**INSTRUCTIONS FOR THE TASK:** Format the entries as a two-column CSV with the headers instruction and action. Give one row per entry, with its text under instruction and its answer under action, each in a single quoted field with line breaks turned into spaces. Start at the line that contains "Start voice mode" and stop after the line that contains "point(1332,748)".

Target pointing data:

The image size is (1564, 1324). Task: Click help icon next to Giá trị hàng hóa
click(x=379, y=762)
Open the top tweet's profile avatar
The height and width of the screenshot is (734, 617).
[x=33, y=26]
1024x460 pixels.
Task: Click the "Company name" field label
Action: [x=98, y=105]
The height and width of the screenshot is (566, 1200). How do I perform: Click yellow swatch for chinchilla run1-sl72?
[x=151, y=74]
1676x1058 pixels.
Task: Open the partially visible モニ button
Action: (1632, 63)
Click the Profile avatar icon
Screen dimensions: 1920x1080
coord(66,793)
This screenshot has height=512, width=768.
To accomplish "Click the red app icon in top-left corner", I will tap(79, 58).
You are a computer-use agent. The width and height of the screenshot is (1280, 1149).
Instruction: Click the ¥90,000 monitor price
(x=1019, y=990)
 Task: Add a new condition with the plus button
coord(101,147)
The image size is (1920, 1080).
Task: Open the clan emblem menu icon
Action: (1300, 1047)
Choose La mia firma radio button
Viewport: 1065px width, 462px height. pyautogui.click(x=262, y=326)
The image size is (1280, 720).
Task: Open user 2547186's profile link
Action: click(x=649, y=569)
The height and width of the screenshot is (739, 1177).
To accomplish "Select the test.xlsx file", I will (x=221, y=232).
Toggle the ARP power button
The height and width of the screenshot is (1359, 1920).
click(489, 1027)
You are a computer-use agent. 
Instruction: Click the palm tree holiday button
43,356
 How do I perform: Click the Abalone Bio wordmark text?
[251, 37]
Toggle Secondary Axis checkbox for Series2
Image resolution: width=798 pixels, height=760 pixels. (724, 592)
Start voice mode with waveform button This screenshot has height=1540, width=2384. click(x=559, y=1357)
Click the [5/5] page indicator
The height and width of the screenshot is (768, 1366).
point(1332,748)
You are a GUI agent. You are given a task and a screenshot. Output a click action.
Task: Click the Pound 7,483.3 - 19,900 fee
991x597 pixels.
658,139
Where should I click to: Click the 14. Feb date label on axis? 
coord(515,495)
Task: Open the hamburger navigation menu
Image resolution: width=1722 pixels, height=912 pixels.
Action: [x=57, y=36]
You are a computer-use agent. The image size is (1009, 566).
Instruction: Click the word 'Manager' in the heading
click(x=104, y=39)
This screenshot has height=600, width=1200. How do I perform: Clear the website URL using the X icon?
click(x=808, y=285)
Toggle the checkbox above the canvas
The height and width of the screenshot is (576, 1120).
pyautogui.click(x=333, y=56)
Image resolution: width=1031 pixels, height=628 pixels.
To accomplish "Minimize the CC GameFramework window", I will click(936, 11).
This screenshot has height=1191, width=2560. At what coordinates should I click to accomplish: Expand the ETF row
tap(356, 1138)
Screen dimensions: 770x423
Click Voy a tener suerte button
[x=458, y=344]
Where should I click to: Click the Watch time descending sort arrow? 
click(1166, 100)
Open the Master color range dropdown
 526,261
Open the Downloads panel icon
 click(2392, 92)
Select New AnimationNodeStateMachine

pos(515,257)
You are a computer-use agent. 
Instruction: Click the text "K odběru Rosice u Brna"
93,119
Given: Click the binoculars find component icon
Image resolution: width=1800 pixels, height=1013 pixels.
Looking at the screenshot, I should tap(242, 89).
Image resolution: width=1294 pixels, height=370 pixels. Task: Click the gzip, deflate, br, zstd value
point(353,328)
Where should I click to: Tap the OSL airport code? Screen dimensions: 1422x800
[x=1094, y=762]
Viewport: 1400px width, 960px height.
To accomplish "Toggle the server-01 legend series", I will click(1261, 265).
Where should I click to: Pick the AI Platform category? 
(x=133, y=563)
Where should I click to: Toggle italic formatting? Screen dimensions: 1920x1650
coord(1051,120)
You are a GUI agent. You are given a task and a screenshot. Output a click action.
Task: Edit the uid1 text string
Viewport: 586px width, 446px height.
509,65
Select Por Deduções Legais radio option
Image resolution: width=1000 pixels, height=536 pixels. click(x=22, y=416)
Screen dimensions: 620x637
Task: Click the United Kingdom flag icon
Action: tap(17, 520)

**WORKED SOLUTION:**
instruction,action
"Start voice mode with waveform button This screenshot has height=1540, width=2384.","click(x=559, y=1357)"
"Click the [5/5] page indicator The height and width of the screenshot is (768, 1366).","point(1332,748)"